THE TASK: All of the data below is to be copied exactly.
===
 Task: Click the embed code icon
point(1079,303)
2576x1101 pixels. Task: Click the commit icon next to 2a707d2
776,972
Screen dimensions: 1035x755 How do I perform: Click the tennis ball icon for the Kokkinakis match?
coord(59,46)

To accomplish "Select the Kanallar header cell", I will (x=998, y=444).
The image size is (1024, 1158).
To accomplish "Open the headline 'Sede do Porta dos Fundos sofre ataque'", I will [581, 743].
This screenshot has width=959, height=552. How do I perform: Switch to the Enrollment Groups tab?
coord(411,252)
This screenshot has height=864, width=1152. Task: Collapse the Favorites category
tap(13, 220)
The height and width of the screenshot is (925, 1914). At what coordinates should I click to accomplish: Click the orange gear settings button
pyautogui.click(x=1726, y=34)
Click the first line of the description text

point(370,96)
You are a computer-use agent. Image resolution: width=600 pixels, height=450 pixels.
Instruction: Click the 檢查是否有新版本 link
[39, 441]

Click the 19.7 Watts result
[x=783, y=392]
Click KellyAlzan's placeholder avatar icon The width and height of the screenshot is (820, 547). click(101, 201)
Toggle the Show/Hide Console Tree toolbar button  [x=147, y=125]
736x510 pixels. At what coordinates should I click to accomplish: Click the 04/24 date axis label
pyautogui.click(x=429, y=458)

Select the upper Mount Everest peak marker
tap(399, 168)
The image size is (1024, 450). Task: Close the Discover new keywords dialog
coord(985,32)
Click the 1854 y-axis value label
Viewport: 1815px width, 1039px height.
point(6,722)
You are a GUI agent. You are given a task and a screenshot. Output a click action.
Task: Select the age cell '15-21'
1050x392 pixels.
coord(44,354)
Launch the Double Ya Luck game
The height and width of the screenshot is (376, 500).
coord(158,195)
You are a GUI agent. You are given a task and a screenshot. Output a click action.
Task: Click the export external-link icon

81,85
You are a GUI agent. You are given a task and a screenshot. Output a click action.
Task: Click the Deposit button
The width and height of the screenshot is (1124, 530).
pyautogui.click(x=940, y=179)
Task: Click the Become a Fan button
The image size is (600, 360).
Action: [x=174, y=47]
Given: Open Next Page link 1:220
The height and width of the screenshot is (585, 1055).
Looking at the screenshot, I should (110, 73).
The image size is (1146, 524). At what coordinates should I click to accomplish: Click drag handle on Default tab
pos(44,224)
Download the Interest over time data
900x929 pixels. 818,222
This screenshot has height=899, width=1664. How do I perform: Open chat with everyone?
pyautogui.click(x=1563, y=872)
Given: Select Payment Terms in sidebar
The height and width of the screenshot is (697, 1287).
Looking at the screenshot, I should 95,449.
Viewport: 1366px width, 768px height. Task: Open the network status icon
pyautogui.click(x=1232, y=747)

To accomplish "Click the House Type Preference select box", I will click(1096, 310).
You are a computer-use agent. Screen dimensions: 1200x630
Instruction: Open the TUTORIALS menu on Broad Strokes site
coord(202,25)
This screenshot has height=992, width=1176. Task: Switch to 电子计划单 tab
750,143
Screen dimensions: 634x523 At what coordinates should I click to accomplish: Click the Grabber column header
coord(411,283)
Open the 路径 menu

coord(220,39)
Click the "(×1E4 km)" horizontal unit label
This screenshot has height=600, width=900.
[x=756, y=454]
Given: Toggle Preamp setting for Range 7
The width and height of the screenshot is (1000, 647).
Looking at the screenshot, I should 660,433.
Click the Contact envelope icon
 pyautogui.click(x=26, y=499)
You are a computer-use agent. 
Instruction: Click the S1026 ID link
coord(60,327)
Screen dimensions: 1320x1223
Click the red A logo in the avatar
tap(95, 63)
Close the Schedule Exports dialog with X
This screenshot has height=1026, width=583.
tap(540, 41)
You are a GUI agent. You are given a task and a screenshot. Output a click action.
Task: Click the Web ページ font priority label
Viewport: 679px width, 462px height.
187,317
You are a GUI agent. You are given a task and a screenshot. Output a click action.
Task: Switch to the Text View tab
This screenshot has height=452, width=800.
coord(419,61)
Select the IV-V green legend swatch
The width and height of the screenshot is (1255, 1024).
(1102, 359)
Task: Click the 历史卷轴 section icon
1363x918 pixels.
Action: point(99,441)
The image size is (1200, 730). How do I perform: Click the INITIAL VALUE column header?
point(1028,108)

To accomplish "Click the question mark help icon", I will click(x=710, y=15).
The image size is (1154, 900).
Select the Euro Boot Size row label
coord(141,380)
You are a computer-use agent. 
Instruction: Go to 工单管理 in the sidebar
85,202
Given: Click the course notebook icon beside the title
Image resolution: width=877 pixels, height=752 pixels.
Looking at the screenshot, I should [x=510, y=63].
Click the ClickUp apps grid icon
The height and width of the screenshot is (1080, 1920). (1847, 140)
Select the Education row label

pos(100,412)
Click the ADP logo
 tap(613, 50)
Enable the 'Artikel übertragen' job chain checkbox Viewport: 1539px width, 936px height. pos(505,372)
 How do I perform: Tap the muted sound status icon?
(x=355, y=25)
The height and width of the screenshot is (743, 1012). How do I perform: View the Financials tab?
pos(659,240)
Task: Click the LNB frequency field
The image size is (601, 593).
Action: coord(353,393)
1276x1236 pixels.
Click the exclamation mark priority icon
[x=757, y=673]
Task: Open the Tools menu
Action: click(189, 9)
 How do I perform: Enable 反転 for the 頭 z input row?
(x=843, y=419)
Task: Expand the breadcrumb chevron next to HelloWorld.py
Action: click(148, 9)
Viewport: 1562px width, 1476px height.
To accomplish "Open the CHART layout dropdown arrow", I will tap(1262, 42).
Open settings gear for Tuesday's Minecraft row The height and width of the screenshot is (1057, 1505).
===
RESULT FOR THIS EXERCISE:
 Task: Click the embed code icon
point(1079,303)
2576x1101 pixels. Task: Click the commit icon next to 2a707d2
776,972
Screen dimensions: 1035x755 How do I perform: Click the tennis ball icon for the Kokkinakis match?
coord(59,46)

To accomplish "Select the Kanallar header cell", I will (x=998, y=444).
The image size is (1024, 1158).
To accomplish "Open the headline 'Sede do Porta dos Fundos sofre ataque'", I will [581, 743].
This screenshot has width=959, height=552. How do I perform: Switch to the Enrollment Groups tab?
coord(411,252)
This screenshot has height=864, width=1152. Task: Collapse the Favorites category
tap(13, 220)
The height and width of the screenshot is (925, 1914). At what coordinates should I click to accomplish: Click the orange gear settings button
pyautogui.click(x=1726, y=34)
Click the first line of the description text

point(370,96)
You are a computer-use agent. Image resolution: width=600 pixels, height=450 pixels.
Instruction: Click the 檢查是否有新版本 link
[39, 441]

Click the 19.7 Watts result
[x=783, y=392]
Click KellyAlzan's placeholder avatar icon The width and height of the screenshot is (820, 547). click(101, 201)
Toggle the Show/Hide Console Tree toolbar button  [x=147, y=125]
736x510 pixels. At what coordinates should I click to accomplish: Click the 04/24 date axis label
pyautogui.click(x=429, y=458)

Select the upper Mount Everest peak marker
tap(399, 168)
The image size is (1024, 450). Task: Close the Discover new keywords dialog
coord(985,32)
Click the 1854 y-axis value label
Viewport: 1815px width, 1039px height.
point(6,722)
You are a GUI agent. You are given a task and a screenshot. Output a click action.
Task: Select the age cell '15-21'
1050x392 pixels.
coord(44,354)
Launch the Double Ya Luck game
The height and width of the screenshot is (376, 500).
coord(158,195)
You are a GUI agent. You are given a task and a screenshot. Output a click action.
Task: Click the export external-link icon

81,85
You are a GUI agent. You are given a task and a screenshot. Output a click action.
Task: Click the Deposit button
The width and height of the screenshot is (1124, 530).
pyautogui.click(x=940, y=179)
Task: Click the Become a Fan button
The image size is (600, 360).
Action: [x=174, y=47]
Given: Open Next Page link 1:220
The height and width of the screenshot is (585, 1055).
Looking at the screenshot, I should (110, 73).
The image size is (1146, 524). At what coordinates should I click to accomplish: Click drag handle on Default tab
pos(44,224)
Download the Interest over time data
900x929 pixels. 818,222
This screenshot has height=899, width=1664. How do I perform: Open chat with everyone?
pyautogui.click(x=1563, y=872)
Given: Select Payment Terms in sidebar
The height and width of the screenshot is (697, 1287).
Looking at the screenshot, I should 95,449.
Viewport: 1366px width, 768px height. Task: Open the network status icon
pyautogui.click(x=1232, y=747)

To accomplish "Click the House Type Preference select box", I will click(1096, 310).
You are a computer-use agent. Screen dimensions: 1200x630
Instruction: Open the TUTORIALS menu on Broad Strokes site
coord(202,25)
This screenshot has height=992, width=1176. Task: Switch to 电子计划单 tab
750,143
Screen dimensions: 634x523 At what coordinates should I click to accomplish: Click the Grabber column header
coord(411,283)
Open the 路径 menu

coord(220,39)
Click the "(×1E4 km)" horizontal unit label
This screenshot has height=600, width=900.
[x=756, y=454]
Given: Toggle Preamp setting for Range 7
The width and height of the screenshot is (1000, 647).
Looking at the screenshot, I should 660,433.
Click the Contact envelope icon
 pyautogui.click(x=26, y=499)
You are a computer-use agent. 
Instruction: Click the S1026 ID link
coord(60,327)
Screen dimensions: 1320x1223
Click the red A logo in the avatar
tap(95, 63)
Close the Schedule Exports dialog with X
This screenshot has height=1026, width=583.
tap(540, 41)
You are a GUI agent. You are given a task and a screenshot. Output a click action.
Task: Click the Web ページ font priority label
Viewport: 679px width, 462px height.
187,317
You are a GUI agent. You are given a task and a screenshot. Output a click action.
Task: Switch to the Text View tab
This screenshot has height=452, width=800.
coord(419,61)
Select the IV-V green legend swatch
The width and height of the screenshot is (1255, 1024).
(1102, 359)
Task: Click the 历史卷轴 section icon
1363x918 pixels.
Action: point(99,441)
The image size is (1200, 730). How do I perform: Click the INITIAL VALUE column header?
point(1028,108)

To accomplish "Click the question mark help icon", I will click(x=710, y=15).
The image size is (1154, 900).
Select the Euro Boot Size row label
coord(141,380)
You are a computer-use agent. 
Instruction: Go to 工单管理 in the sidebar
85,202
Given: Click the course notebook icon beside the title
Image resolution: width=877 pixels, height=752 pixels.
Looking at the screenshot, I should [x=510, y=63].
Click the ClickUp apps grid icon
The height and width of the screenshot is (1080, 1920). (1847, 140)
Select the Education row label

pos(100,412)
Click the ADP logo
 tap(613, 50)
Enable the 'Artikel übertragen' job chain checkbox Viewport: 1539px width, 936px height. pos(505,372)
 How do I perform: Tap the muted sound status icon?
(x=355, y=25)
The height and width of the screenshot is (743, 1012). How do I perform: View the Financials tab?
pos(659,240)
Task: Click the LNB frequency field
The image size is (601, 593).
Action: coord(353,393)
1276x1236 pixels.
Click the exclamation mark priority icon
[x=757, y=673]
Task: Open the Tools menu
Action: click(189, 9)
 How do I perform: Enable 反転 for the 頭 z input row?
(x=843, y=419)
Task: Expand the breadcrumb chevron next to HelloWorld.py
Action: click(148, 9)
Viewport: 1562px width, 1476px height.
To accomplish "Open the CHART layout dropdown arrow", I will tap(1262, 42).
Open settings gear for Tuesday's Minecraft row The height and width of the screenshot is (1057, 1505).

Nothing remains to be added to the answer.